*STORED DATA*:
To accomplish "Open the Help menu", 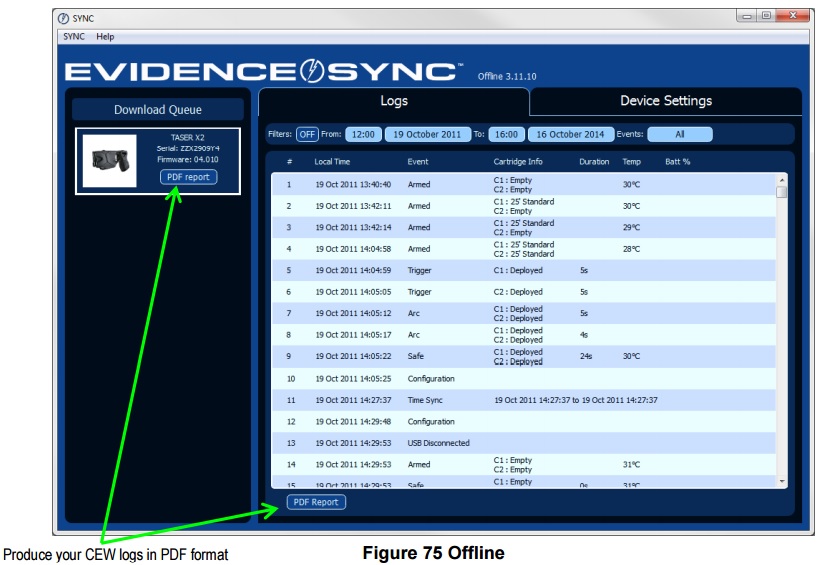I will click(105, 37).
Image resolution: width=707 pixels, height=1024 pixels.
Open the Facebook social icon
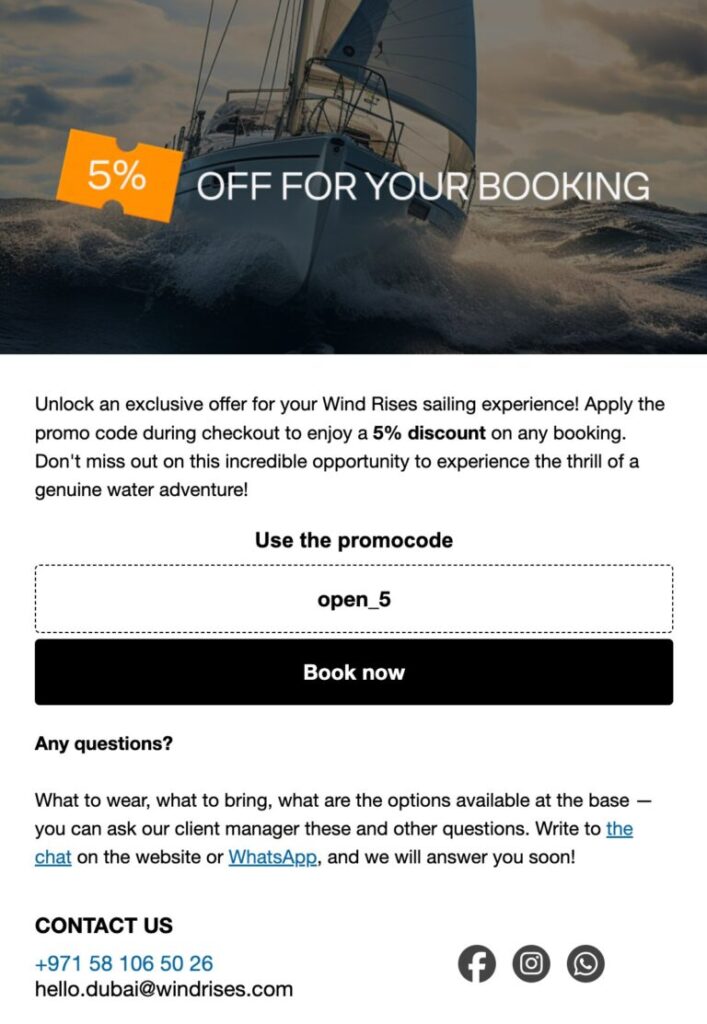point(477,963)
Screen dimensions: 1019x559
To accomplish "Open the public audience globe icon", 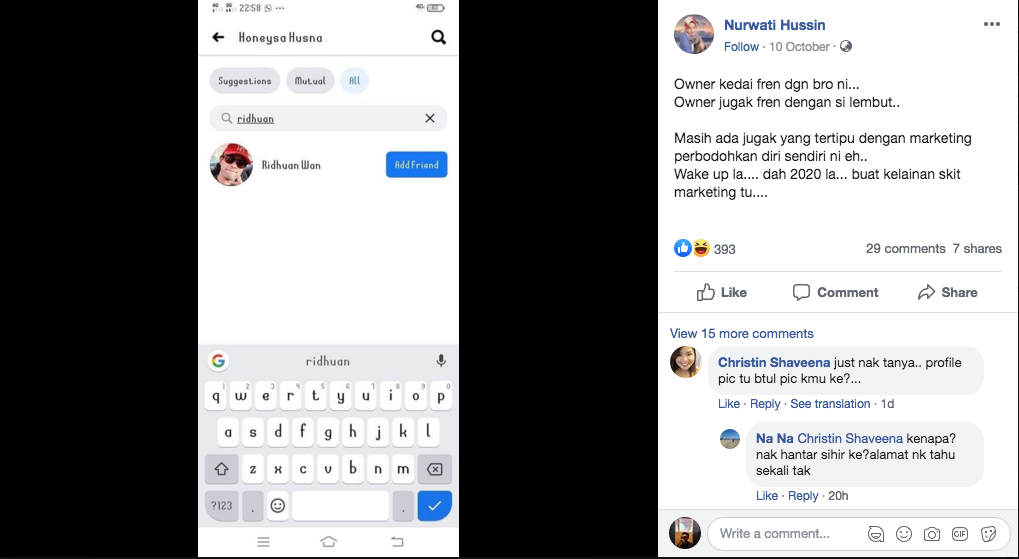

*EXERCISE DETAILS*: Exact lines, nothing more: output the one with "Open the Facebook social icon" and every later line through the end of the data, skipping pictures.

*WRITTEN RESPONSE*:
Open the Facebook social icon
point(477,963)
Screen dimensions: 1019x559
To accomplish "Open the public audience globe icon", 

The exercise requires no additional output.